Cleggs Formationen spielten auch keineswegs Zulu-Musik, sondern etwas, das er selbst „Crossover“ nannte. Als junger Mann, so hat er vor einigen Jahren erzählt, habe er in den Zulu-Kriegsliedern keltische Echos vernommen. Seine eigenen Kompositionen waren ein Geflecht aus Masikande und irischem oder schottischem Folk. Dabei wurden Sprachen, Melodien und Rhythmen verwoben. So friedlich waren die Zeiten nicht. Südafrika wurde in den siebziger und achtziger Jahren von Aufständen, Ausschreitungen, politischen Morden und Polizeigewalt erschüttert. Das hatte mit den Protesten von Schülern und Studenten 1976 in Soweto begonnen. „Soweto“ steht als Abkürzung für die etwa dreißig Townships im Südwesten von Johannesburg. Die „nie-blances“, die Nicht-Weißen, lebten dort durch städtebauliche Pufferzonen von den weißen Wohngebieten getrennt. Natürlich waren die Townships keine gepflegten Vorstädte, sondern Slums. Die Aufstände, in deren Verlauf mindestens 500 Demonstranten, Kinder und Jugendliche, erschossen wurden, machten Soweto zum weltweiten Symbol gegen die Apartheid.

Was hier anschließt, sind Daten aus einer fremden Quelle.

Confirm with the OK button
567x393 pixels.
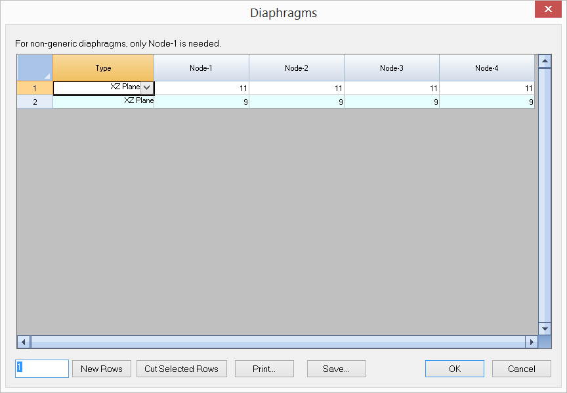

Clegg litt unter dem fortschreitenden Zerfall der südafrikanischen Gesellschaft. Sein Freund Mchunu hatte die Band verlassen und war auf den heimischen Bauernhof zurückgekehrt. Clegg gründete eine neue Formation, Savuka, die später noch erfolgreicher werden sollte; wieder eine Band mit schwarzen und weißen Musikern, wieder mit verbotenen Liedern. Aber in der Gründungsphase, so hat Clegg später erzählt, fühlte er sich einsam und entmutigt. Er fragte sich, ob es überhaupt noch etwas gab, was die Südafrikaner seiner Generation, schwarz und weiß, miteinander verband. Die Antwort darauf war eine unvergängliche, melancholische Ballade: „Asimbonanga“, zu Deutsch „Wir haben dich noch nie gesehen“. Nelson Mandela. Denn der war schon so lange im Gefängnis, dass ihn keiner der Jüngeren mehr kannte.

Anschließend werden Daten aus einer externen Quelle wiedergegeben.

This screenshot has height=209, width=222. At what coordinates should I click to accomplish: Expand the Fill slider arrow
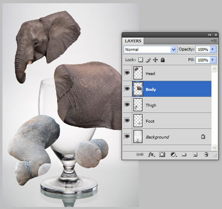pos(213,60)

Es war das erste Lied in Südafrika, das offen die Freilassung Mandelas forderte. Natürlich wurde es verboten, doch in Frankreich schoss „Asimbonanga“ auf den ersten Platz der Charts. Und wurde zu einem der einflussreichsten Lieder gegen die Apartheid. Das war 1987. Im selben Jahr nannte Margaret Thatcher, die britische Premierministerin, Mandela noch einen Terroristen, und im Jahr darauf setzte der amerikanische Präsident Ronald Reagan den beinah siebzigjährigen, seit einem Vierteljahrhundert eingesperrten Mann als Terroristen auf eine Watchlist. Kein Ruhmesblatt für die Politiker des Westens. Zugleich aber wurden schon seit Jahren zu Ehren Mandelas immer neue Lieder geschrieben. 1984 bereits hatte Jerry Dammers mit der Hymne „(Free) Nelson Mandela“ einen Hit gelandet, der den zeitweise fast vergessenen Freiheitskämpfer weltweit bekannt machte.

1988 initiierte Dammers zu Mandelas siebzigsten Geburtstag ein Solidaritätskonzert im Londoner Wembley-Stadion, das in sechzig Länder ausgestrahlt wurde. Viele Musiker von Rang und Namen traten dort auf, die Stars dieser Zeit wie Sting, Joan Armatrading, Phil Collins, Miriam Makeba, Stevie Wonder – um nur einige zu nennen. Clegg und Savuka durften nicht teilnehmen: weil es sich um eine südafrikanische Band mit weißen Musikern handelte. Angeblich wäre das ein Verstoß gegen den seit 1980 bestehenden Boykott der Vereinten Nationen gegen Südafrika gewesen. Aber es war eine Band mit weißen und schwarzen Musikern. Das passte nicht ins Bild. Es hätte die Glaubwürdigkeit der Anklage gegen Südafrika untergraben. So wurden Clegg und Savuka mit dem Regime, das sie mutig bekämpften, in einen Topf geworfen, und einer der wichtigsten Vorkämpfer gegen die Apartheid wurde auf diese groteske Weise abermals ihr Opfer. Obendrein bedeutete diese Geschichte für die Band, dass ihr der Zugang zum britischen und amerikanischen Markt verwehrt blieb. In Europa und Asien jedoch blieb Clegg erfolgreich. Und natürlich in Südafrika selbst. Er war in den neunziger Jahren der berühmteste Vertreter der „World Music“.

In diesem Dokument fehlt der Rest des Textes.